Les présidents Barack Obama et Donald Trump à la Maison Blanche (Source : LeParisien)


La transition de l’administration du président Obama vers l'administration du président Trump a marqué une rupture stratégique importante sur le continent américain. Nous observons ainsi le changement de posture de l’intégration libérale et du panaméricanisme mise en place par le président Clinton, et suivi par le président Obama, vers l’Offshore Balancing, adopté par l’administration Trump, ayant comme caractéristique principale l’abandon de tout engagement considéré inutile pour le pays nord-américain.


En effet, pendant longtemps, la région de l’Amérique latine est considérée comme une zone de faible importance géostratégique pour les intérêts étasuniens. A partir des années quatre-vingt-dix et avec la fin de la Guerre Froide, les efforts sécuritaires nord-américains consistent notamment dans l’intégration économique de la région et avec cela, l’abandon de la sécurisation hémisphérique adoptée pendant tout le conflit bipolaire de l’époque. Certes, avec la fin de la Guerre Froide lors de l’administration Clinton, le pays du Nord abandonne sa politique de l’« endiguement » -mise en place pour faire face à l’influence de l’URSS dans le monde-, en adoptant sa nouvelle posture qui marquerait le nouveau biais de la sécurité dans le continent, l’« engagement ».


Avec la défaite du communisme et l’hégémonie américaine assurée, non-seulement sur le continent américain, sinon dans le monde entier, une nouvelle ère pour la sécurité internationale s’ouvre. Les nouvelles menaces sur le continent occidental ne sont plus de caractère conventionnel et étatique. Bien au contraire, les enjeux deviennent principalement irréguliers et asymétriques, en demeurant comme menaces conventionnelles uniquement quelques Etats : « les Etats voyous ».


De ce fait, avec le capitalisme et le modèle américain victorieux, la nouvelle stratégie de sécurité pour le continent prévoit une intégration économique avec une approche multi-domaine au niveau de l’agir des forces armées tantôt Américaines comme Latino-Américaines. En effet, afin d’accomplir le premier objectif d’intégration économique sur le continent, l’administration du président Clinton décide de mettre en place l’Accord de Libre Echange Nord-Américain – ALENA. Celui-ci a pour principal objectif l’intégration économique, militaire et culturelle du Canada, du Mexique et des Etats-Unis. L’accord permet alors d’assurer la stabilité et la sécurité dans la région, en créant des intérêts communs parmi les trois pays. En effet, l’administration Clinton met en place une stratégie de sécurité différente à celle appliquée pendant la Guerre Froide sur le continent Américain.

DOCUMENTS SOURCES =>
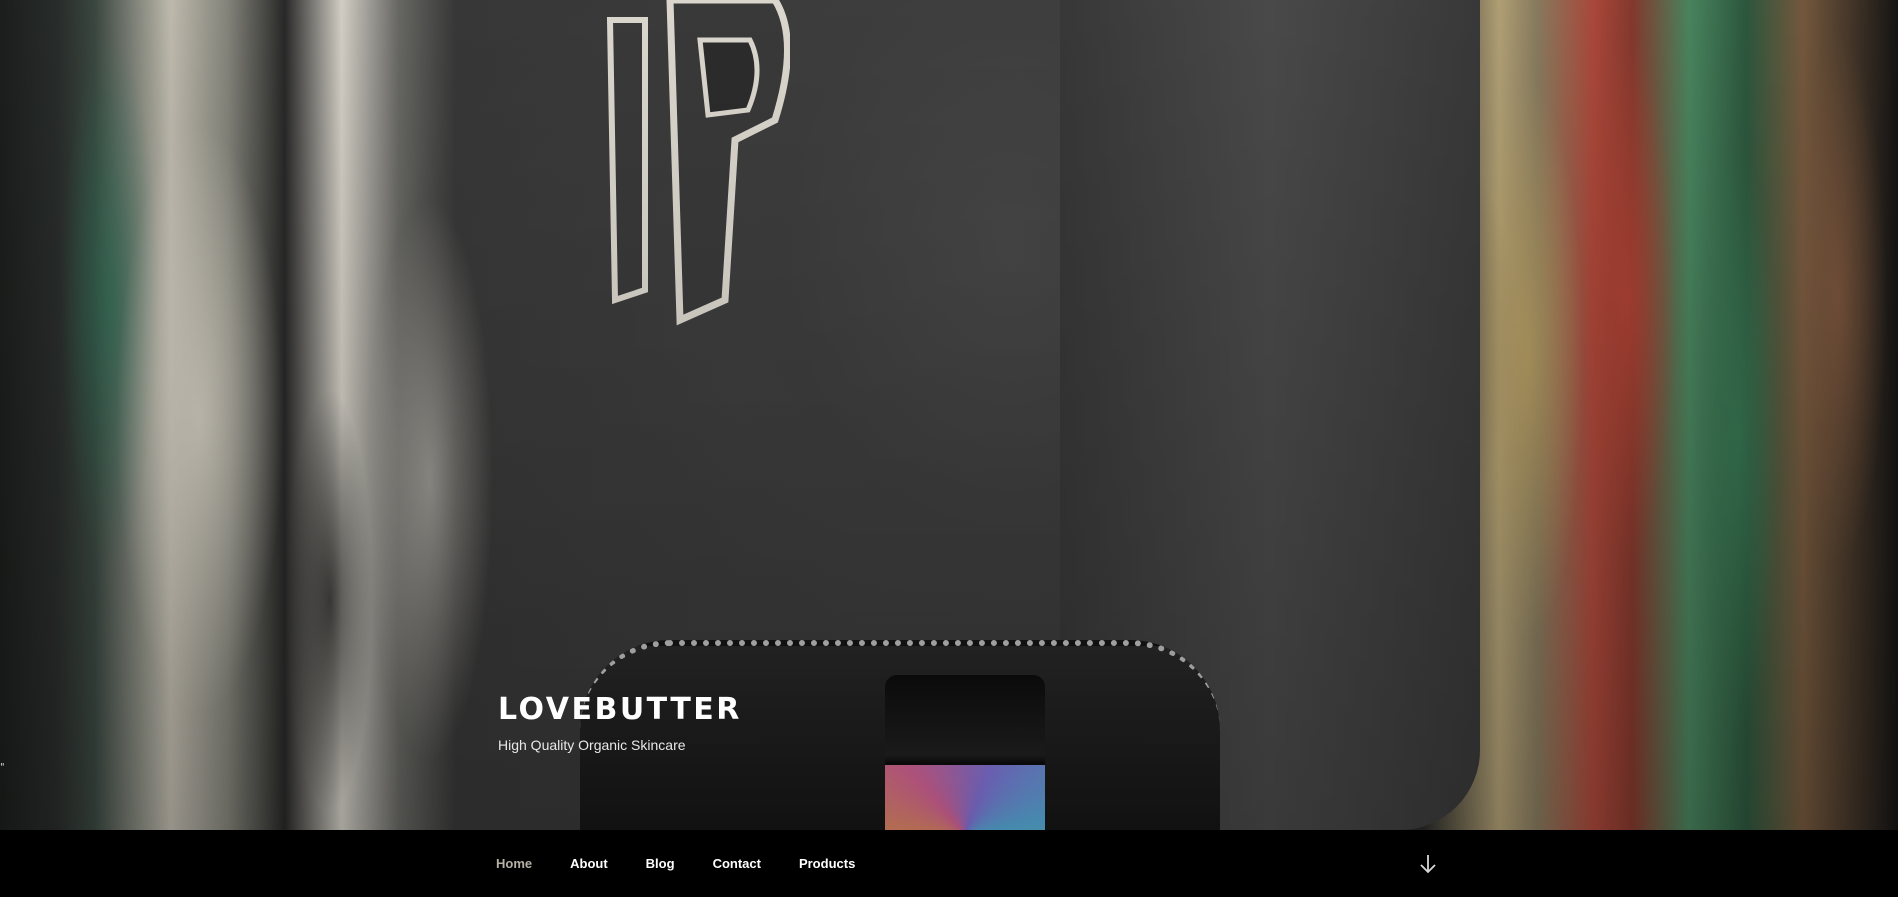 This screenshot has height=897, width=1898. I want to click on nav-item-blog: Blog, so click(660, 864).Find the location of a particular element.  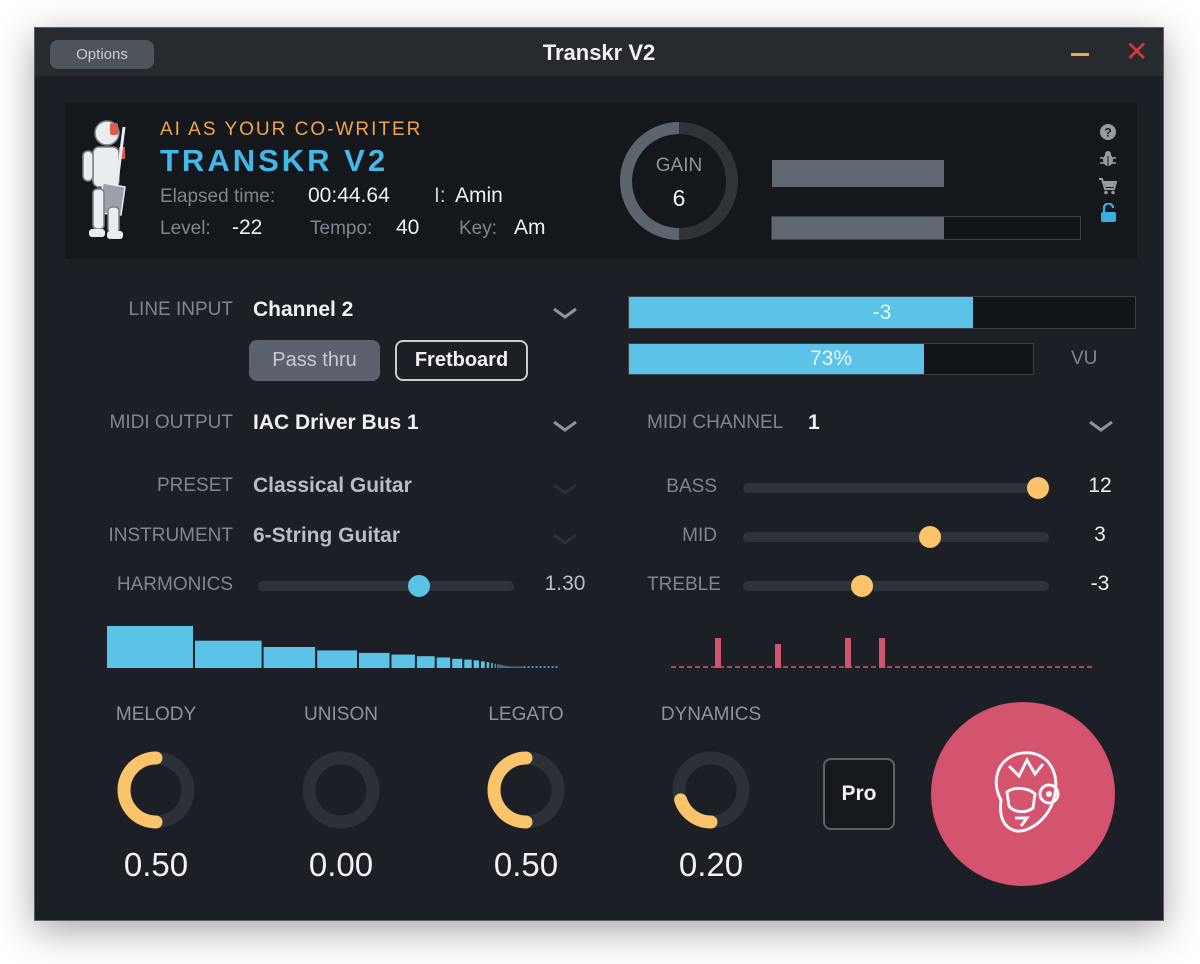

CONSIGNE => Recopiez mot pour mot le passage du texte sur la sécurité des États-Unis en Amérique qui va de « De ce fait, avec » jusqu'à « Froide sur le continent Américain. ».

RÉPONSE =>
De ce fait, avec le capitalisme et le modèle américain victorieux, la nouvelle stratégie de sécurité pour le continent prévoit une intégration économique avec une approche multi-domaine au niveau de l’agir des forces armées tantôt Américaines comme Latino-Américaines. En effet, afin d’accomplir le premier objectif d’intégration économique sur le continent, l’administration du président Clinton décide de mettre en place l’Accord de Libre Echange Nord-Américain – ALENA. Celui-ci a pour principal objectif l’intégration économique, militaire et culturelle du Canada, du Mexique et des Etats-Unis. L’accord permet alors d’assurer la stabilité et la sécurité dans la région, en créant des intérêts communs parmi les trois pays. En effet, l’administration Clinton met en place une stratégie de sécurité différente à celle appliquée pendant la Guerre Froide sur le continent Américain.